Incentivar o consumo de carne de frango produzida no Rio Grande do Sul. Este é o objetivo da 3ª etapa da Campanha de Valorização das Marcas produzidas no estado, promovida pela Associação Gaúcha de Avicultura (Asgav). Por meio deste movimento, o setor avícola quer destacar a procedência e a qualidade do produto que é disponibilizado no mercado gaúcho. Com o slogan “Carne de Frango do RS, a gente reconhece pelo sabor”, o intuito é reforçar o trabalho de divulgação em veículos de imprensa e redes sociais, como já ocorreu nos dois ciclos anteriores. A campanha começou nesta segunda-feira (22) e vai se estender até 30 de julho, com foco principal nas redes sociais e comunicação estratégica.

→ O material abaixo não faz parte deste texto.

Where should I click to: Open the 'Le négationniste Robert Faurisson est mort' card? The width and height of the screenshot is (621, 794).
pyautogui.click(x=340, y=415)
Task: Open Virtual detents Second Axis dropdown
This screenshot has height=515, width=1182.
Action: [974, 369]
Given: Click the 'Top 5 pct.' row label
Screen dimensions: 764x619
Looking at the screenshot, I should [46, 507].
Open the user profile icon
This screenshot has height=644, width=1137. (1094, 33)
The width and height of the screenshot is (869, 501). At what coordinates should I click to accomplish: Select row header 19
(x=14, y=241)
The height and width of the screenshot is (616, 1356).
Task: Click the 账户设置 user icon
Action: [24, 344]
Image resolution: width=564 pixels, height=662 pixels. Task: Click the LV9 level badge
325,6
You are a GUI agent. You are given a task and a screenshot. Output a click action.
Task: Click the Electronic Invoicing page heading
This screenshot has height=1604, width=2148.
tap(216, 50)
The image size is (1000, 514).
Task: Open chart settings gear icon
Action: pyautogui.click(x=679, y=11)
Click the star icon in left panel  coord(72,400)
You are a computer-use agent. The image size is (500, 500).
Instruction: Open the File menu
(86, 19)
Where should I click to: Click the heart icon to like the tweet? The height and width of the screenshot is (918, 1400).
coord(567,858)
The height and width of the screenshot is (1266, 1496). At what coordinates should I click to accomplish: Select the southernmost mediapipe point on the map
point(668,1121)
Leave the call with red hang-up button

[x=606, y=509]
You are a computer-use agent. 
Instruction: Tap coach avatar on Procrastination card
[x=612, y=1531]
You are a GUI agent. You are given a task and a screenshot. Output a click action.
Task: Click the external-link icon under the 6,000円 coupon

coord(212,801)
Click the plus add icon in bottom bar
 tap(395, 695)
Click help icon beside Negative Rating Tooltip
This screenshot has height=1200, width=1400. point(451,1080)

A continuidade desta ação da Asgav é fortalecer o consumo interno da carne de frango produzida no Rio Grande do Sul. O presidente executivo da Asgav, José Eduardo dos Santos, comenta que a ideia desta nova etapa é de uma campanha criativa e dinâmica para conscientizar a população sobre os benefícios de levar para as suas mesas um produto gaúcho. “Este é um movimento contínuo e proativo da Asgav em busca de alternativas para melhorar as condições de competitividade para o setor, pois valorizar a produção local é valorizar milhares de pessoas, famílias, produtores e trabalhadores do nosso Estado”, esclarece.

Raio x da avicultura

Atualmente, o Rio Grande do Sul é o terceiro maior produtor e exportador de carne de frango do Brasil. Tem 7,3 mil produtores e 21 frigoríficos.

A média de produção de carne de frango do estado é de 1,8 milhão de toneladas.

As vagas de trabalho criadas pelo setor são significativas. São 35 mil empregos diretos e 550 mil empregos indiretos.